Vaught is a 2018 graduate of Giltner High School. He began go-cart racing at age 7 and has been racing in the late model class for five years. His current race team consists of his dad Todd, mom Christy and Todd Joyce. They’ve partnered with longtime racer and Hall of Fame driver Al Humphrey of Giltner for the six-night show in Arizona that offers $5,000 to the nightly winners Jan. 5-12 and $14,000 to the winner on Sunday, Jan. 13.
Drivers from across the country will be on hand to compete for the top prize, including one of the all-time greats - Hall of Fame driver Scott Bloomquist of Mooresburg, Tenn.
For the fourth consecutive year, the Keyser Quarter-Million Challenge during January’s Wild West Shootout offers Super Late Model drivers a blockbuster $250,000 bonus for sweeping the six features. In addition, winning five of six features will earn a racer an extra $100,000; capturing four A-mains offers a $25,000 prize; and topping three headliners will provide a $10,000 check.
“We’ve been working with Al for some time now and we thought the time was right to give it a try,” said car owner Todd Vaught. “We supplied the car and driver. Al and his wife Lori are providing the motor coach and trailer to get us to the track. Al will also be the head wrench when it comes to making calls on setting up the car and making mechanical adjustments. He also has a wealth of knowledge and experience that will help us reach our goals.”
Bloomquist has his eyes on the biggest prize. For the young Vaught the goal is different.
“My goal is to finish at least one race in the top 10,” Vaught said. “No doubt I will be looking over and realizing I am on the same track as the top drivers in this business, I will be awestruck for sure.”
Humphrey sees the experience as a stepping stone to moving to the next level in the sport of dirt racing.
“Racing is like any other sport,” he said. “You start at the lowest level of competition then work your way up to playing at the highest level. In this sport of Dirt Late Model Racing this is one of those races that will be the top level of competition that we will be competing in. There are still those elite level drivers, but I see ourselves in that second level of competition. Like other sports, this sport also has those surprise moments. I’m not saying we will win a race, but if we can crack the top 10 that would surprise a lot of people.”

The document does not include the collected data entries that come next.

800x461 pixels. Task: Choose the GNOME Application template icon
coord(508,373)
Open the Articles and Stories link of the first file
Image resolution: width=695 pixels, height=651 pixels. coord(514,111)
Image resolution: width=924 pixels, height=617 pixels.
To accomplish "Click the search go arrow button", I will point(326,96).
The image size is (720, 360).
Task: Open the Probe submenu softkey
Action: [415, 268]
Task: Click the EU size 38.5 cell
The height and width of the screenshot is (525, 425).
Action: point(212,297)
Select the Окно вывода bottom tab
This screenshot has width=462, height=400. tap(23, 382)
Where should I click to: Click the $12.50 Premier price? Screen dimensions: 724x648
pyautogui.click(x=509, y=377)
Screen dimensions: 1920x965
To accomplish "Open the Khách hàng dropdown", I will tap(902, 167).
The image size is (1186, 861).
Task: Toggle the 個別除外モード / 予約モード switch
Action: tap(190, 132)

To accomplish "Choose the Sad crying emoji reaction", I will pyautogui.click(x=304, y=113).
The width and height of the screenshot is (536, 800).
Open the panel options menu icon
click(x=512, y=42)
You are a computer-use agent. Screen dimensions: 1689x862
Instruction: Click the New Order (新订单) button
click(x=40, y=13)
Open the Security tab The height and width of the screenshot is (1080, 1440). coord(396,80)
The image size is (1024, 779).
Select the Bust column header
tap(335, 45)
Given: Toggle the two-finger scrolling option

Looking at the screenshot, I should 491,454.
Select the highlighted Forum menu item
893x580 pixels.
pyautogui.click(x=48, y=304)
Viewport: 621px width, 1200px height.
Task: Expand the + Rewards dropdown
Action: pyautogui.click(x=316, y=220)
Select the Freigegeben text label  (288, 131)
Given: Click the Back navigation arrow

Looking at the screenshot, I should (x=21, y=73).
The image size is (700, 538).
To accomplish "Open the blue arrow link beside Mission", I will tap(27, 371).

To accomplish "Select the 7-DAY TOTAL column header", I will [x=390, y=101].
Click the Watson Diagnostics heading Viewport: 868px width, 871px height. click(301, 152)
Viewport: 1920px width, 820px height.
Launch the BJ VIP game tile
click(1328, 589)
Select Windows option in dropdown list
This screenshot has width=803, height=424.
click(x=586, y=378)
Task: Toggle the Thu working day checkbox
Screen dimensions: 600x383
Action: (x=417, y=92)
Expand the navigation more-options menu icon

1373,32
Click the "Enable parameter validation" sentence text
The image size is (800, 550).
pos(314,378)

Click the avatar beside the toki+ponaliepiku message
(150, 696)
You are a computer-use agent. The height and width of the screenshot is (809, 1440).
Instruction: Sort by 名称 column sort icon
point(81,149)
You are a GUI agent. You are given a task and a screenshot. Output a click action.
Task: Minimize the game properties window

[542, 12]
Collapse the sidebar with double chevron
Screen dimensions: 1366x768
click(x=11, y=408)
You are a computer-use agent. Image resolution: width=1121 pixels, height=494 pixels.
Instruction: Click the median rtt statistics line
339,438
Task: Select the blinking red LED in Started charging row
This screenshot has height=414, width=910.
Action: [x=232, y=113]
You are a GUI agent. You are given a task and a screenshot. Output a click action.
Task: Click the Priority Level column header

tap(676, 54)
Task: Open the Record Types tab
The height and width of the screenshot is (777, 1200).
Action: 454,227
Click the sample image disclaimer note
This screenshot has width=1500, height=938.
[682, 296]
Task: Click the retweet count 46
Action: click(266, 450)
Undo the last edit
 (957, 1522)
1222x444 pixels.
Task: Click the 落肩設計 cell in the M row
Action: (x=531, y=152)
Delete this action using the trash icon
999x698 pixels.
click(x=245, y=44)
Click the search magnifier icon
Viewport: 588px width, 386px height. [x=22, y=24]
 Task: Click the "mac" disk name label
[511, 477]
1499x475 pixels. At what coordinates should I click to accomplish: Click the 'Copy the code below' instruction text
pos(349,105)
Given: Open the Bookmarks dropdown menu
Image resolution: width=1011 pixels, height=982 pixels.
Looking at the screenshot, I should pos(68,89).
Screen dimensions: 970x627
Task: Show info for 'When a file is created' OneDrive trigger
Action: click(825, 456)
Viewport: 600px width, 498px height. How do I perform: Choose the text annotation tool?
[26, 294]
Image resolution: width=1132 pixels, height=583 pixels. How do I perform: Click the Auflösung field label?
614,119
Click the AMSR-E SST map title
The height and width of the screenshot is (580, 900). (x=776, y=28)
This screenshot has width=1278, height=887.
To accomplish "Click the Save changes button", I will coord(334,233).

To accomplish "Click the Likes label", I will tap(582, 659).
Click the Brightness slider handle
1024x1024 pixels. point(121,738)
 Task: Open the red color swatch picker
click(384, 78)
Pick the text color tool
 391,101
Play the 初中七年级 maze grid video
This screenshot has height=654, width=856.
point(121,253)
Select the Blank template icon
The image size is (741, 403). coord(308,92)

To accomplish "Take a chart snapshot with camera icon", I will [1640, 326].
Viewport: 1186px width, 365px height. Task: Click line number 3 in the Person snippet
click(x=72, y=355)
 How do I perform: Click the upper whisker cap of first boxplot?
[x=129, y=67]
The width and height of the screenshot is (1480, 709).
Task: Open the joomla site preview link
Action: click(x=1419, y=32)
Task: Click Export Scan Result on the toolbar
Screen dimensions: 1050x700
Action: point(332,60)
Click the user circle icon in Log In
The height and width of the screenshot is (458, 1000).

Team members agree their main goal is to get as many laps in as they can and improve as the six-night shootout moves forward.
“This car has a bigger engine in it than what Rece is used to,” Humphrey said. “So if we can get in some laps and get him comfortable he will do all right down the road in some of the big races in our area.”
One of those in-state races that’s another crown jewel for dirt late model racers is the 2019 Silver Dollar Nationals in Greenwood, Neb., July 18, 19 and 20 with an estimated $300,000 in prize money. It will reward one driver with a $53,000 payout for taking home the top finishing spot.
“There are three tracks outside of Nebraska that I want to race on before I turn 20,” Vaught said. “This one and the prestigious Lucas Oil Speedway’s Show-Me 100 Memorial weekend race in Wheatland, Mo., and to Eldora Speedway in Rossburg, Ohio, for either the World 100 or the Dream.”